Perhaps most ironic in Kuntz’s Free Press piece is his criticism that I and Bryan Leyland, my co-author, are not scientists but are engineers. He does not seem to know that engineering is applied science and requires a good understanding of science and applied mathematics. With both Leyland (MSC—Power Systems) and myself (MEng—thermofluids) having advanced degrees and having spent many years studying climate science and computer modelling, we are quite capable of commenting meaningfully on the evidence for and against DAGW.
But qualifications do not prove anyone right. All that counts is the validity of what is being said. For instance, before being trained by Al Gore in 2007, Saunders’ professional career was in real estate brokerage specializing in shopping center development and leasing. Yet we never criticize him for lacking a background in the field because, once again, the accuracy of his comments is all that matters.

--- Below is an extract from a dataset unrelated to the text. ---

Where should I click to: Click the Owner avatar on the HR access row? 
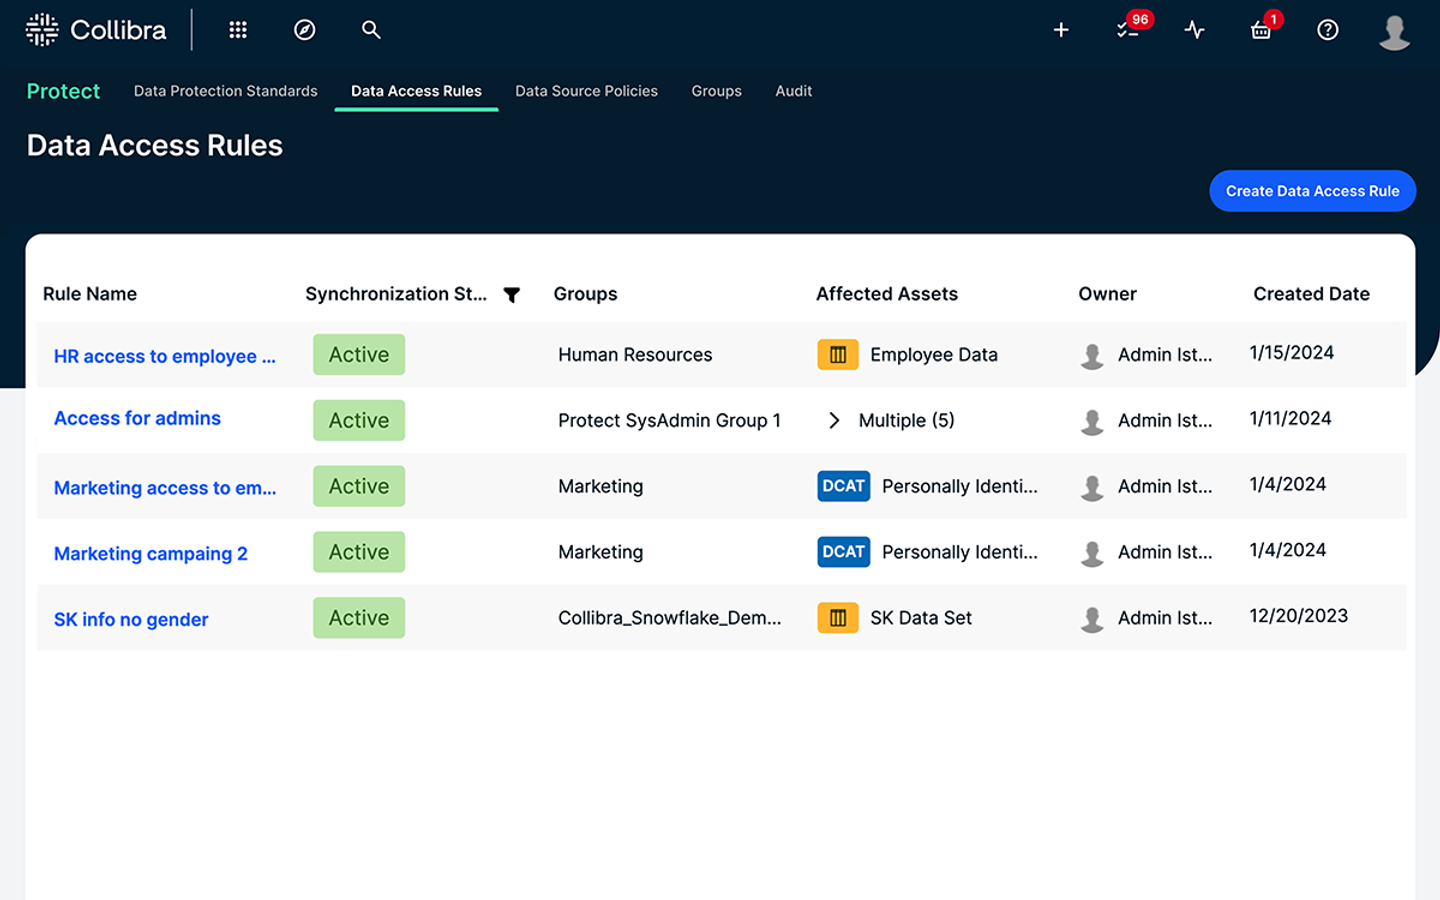tap(1092, 354)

Kuntz directs readers to a site critical of the second year climate science course I gave to 1,500 students at Carleton University in Ottawa. He fails to mention that both the course originator and current instructor, Earth Sciences professor Tim Patterson, and I have debunked the critique as hopelessly naïve and misleading. I even went on TV (see here) to respond to the attack.
In defense of his position on the science, Kuntz proclaims, “Every climate scientist publishing in peer-reviewed science journals worldwide agrees.” Nonsense. The Nongovernmental International Panel on Climate Change reports list hundreds of peer-reviewed papers published in the world’s leading science journals that either question or refute the DAGW hypothesis that CCL holds dear.
Kuntz concludes by directing readers to the CCL Website, saying, “They’ve got a realistic plan.” Like many of CCL’s published letters, there is no mention of his affiliation with CCL.
Kuntz and McNamara are just two examples of CCL spokespeople who seem to ignore the respectful approach advocated by their founder. Saunders will soon have an ideal platform from which to remind them that their passionate belief in their cause does not give them license to abuse opponents. From June 21—23, one thousand CCL volunteers gather in Washington DC to “hear from inspiring speakers, receive lobby training and go to Capitol Hill to meet with members of Congress.” Let’s hope CCL’s president and founder uses the opportunity to rein in overly aggressive members of his team.
Tom Harris is Executive Director of the Ottawa, Canada-based International Climate Science Coalition (www.ClimateScienceInternational.org).